The "Five minute introduction to ANTLR" includes an arithmetic grammar example. It's worth checking out, especially since antlr is open source (BSD license).
Several options for you:
Re-use an existing expression parser. That would work if you are flexible on syntax and semantics. A good one that I recommend is the unified expression language built into Java (initially for use in JSP and JSF files).
Write your own parser from scratch. There is a well-defined way to write a parser that takes into account operator precedence, etc. Describing exactly how that's done is outside the scope of this answer. If you go this route, find yourself a good book on compiler design. Language parsing theory is going to be covered in the first few chapters. Typically, expression parsing is one of the examples.
Use JavaCC or ANTLR to generate lexer and parser. I prefer JavaCC, but to each their own. Just google "javacc samples" or "antlr samples". You will find plenty.

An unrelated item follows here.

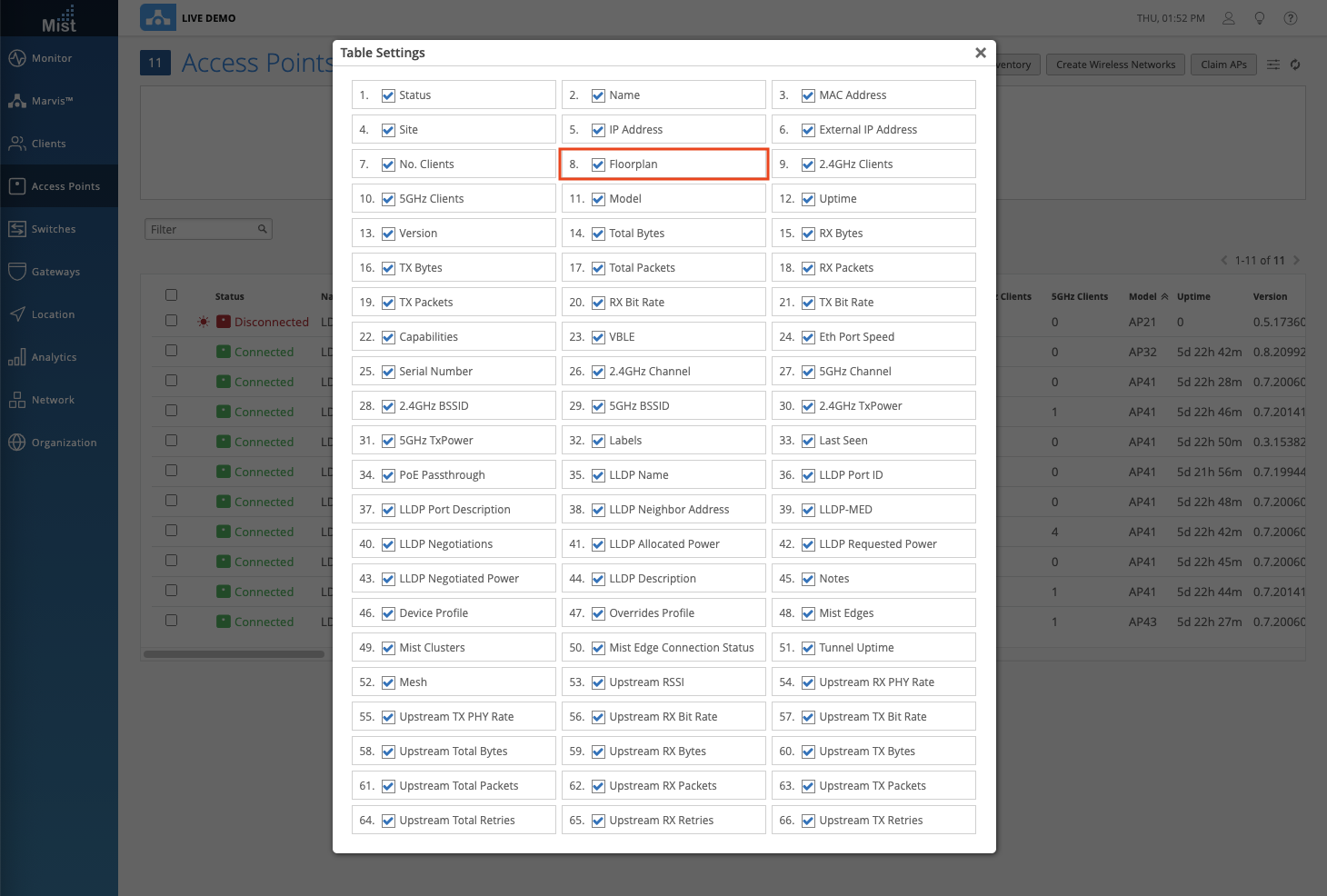Sort by Model column arrow
Image resolution: width=1327 pixels, height=896 pixels.
click(1165, 297)
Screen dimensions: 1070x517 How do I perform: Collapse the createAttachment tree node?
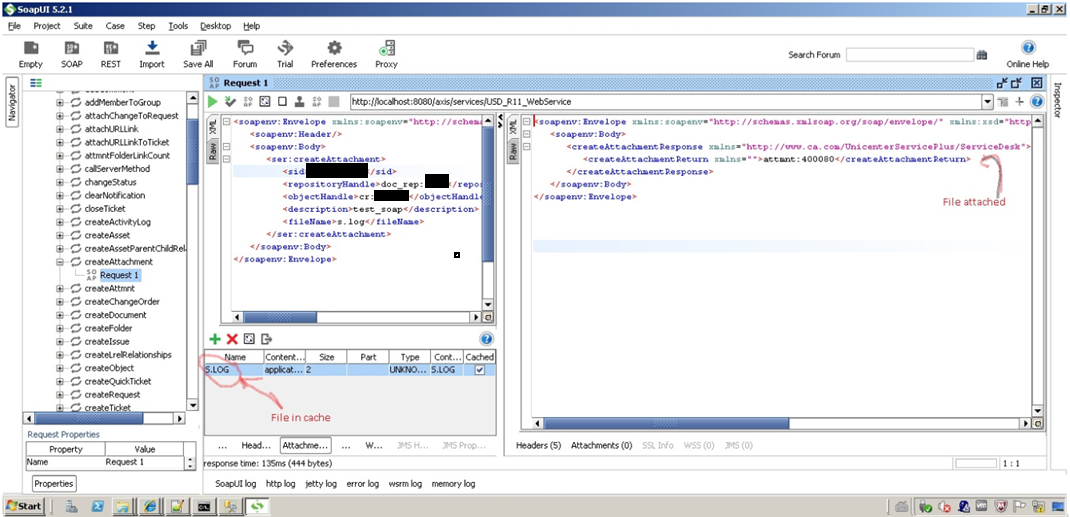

Between 2 and 3, I highly recommend 3 even if you have to learn new technology. There is a reason that parser generators have been created.
Also note that creating a parser that can handle malformed input (not just fail with parse exception) is significantly more complicated that writing a parser that only accepts valid input. You basically have to write a grammar that spells out the various common syntax errors.
Update: Here is an example of an expression language parser that I wrote using JavaCC. The syntax is loosely based on the unified expression language. It should give you a pretty good idea of what you are up against.
Contents of org.eclipse.sapphire/plugins/org.eclipse.sapphire.modeling/src/org/eclipse/sapphire/modeling/el/parser/internal/ExpressionLanguageParser.jj
the given expression (5+2)*7 we can take as infix
Infix : (5+2)*7
Prefix : *+527
from the above we know the preorder and inorder taversal of tree ... and we can easily construct tree from this.